→ **Required work**: Copy the data below word for word, from its first line through the line with "Looking at the screenshot, I should click(x=135, y=733).", both ends included.

→ **Entries provided**:

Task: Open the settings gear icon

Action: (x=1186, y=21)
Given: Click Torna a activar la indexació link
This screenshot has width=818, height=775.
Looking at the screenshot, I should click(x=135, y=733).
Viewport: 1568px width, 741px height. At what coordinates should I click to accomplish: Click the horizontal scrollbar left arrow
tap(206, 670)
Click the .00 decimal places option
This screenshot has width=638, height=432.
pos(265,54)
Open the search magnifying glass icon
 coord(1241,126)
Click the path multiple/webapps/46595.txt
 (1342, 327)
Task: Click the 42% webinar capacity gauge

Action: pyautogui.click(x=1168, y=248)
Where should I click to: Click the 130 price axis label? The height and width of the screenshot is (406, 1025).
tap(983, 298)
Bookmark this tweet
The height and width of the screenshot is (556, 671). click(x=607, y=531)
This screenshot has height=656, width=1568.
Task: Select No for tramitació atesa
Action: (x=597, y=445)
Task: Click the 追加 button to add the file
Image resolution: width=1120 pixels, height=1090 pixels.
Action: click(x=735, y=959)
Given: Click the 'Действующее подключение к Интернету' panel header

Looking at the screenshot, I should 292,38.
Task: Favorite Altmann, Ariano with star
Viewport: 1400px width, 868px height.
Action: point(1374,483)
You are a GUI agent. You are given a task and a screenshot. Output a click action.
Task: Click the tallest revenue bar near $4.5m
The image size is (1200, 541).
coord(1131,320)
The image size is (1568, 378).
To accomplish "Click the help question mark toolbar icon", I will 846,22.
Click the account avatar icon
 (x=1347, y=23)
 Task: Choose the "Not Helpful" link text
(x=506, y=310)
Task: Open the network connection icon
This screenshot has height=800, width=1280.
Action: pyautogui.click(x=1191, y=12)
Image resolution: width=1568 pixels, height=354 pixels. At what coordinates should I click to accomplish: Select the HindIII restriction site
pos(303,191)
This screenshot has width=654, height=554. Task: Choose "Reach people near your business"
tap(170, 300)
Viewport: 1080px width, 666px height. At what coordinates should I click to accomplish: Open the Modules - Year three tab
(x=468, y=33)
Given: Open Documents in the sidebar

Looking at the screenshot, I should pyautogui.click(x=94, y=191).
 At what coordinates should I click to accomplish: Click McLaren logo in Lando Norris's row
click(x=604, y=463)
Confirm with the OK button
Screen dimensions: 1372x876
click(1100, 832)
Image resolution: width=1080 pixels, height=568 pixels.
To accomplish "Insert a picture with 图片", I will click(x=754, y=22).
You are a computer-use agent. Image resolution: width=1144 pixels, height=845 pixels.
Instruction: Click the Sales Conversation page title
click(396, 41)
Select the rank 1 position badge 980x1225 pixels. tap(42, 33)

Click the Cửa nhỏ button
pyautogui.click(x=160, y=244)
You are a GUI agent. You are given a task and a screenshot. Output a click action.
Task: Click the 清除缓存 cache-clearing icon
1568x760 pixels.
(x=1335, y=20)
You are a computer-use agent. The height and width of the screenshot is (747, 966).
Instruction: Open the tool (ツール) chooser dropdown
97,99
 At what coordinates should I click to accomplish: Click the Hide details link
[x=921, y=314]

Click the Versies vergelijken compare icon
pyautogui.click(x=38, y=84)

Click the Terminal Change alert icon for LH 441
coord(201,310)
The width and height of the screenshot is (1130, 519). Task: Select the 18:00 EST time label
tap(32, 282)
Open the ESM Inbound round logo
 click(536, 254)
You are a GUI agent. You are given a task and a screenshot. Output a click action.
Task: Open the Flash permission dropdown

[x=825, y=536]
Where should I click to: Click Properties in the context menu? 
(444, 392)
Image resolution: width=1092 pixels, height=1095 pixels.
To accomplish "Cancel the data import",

→ **The answer**:
Task: Open the settings gear icon

Action: (x=1186, y=21)
Given: Click Torna a activar la indexació link
This screenshot has width=818, height=775.
Looking at the screenshot, I should click(x=135, y=733).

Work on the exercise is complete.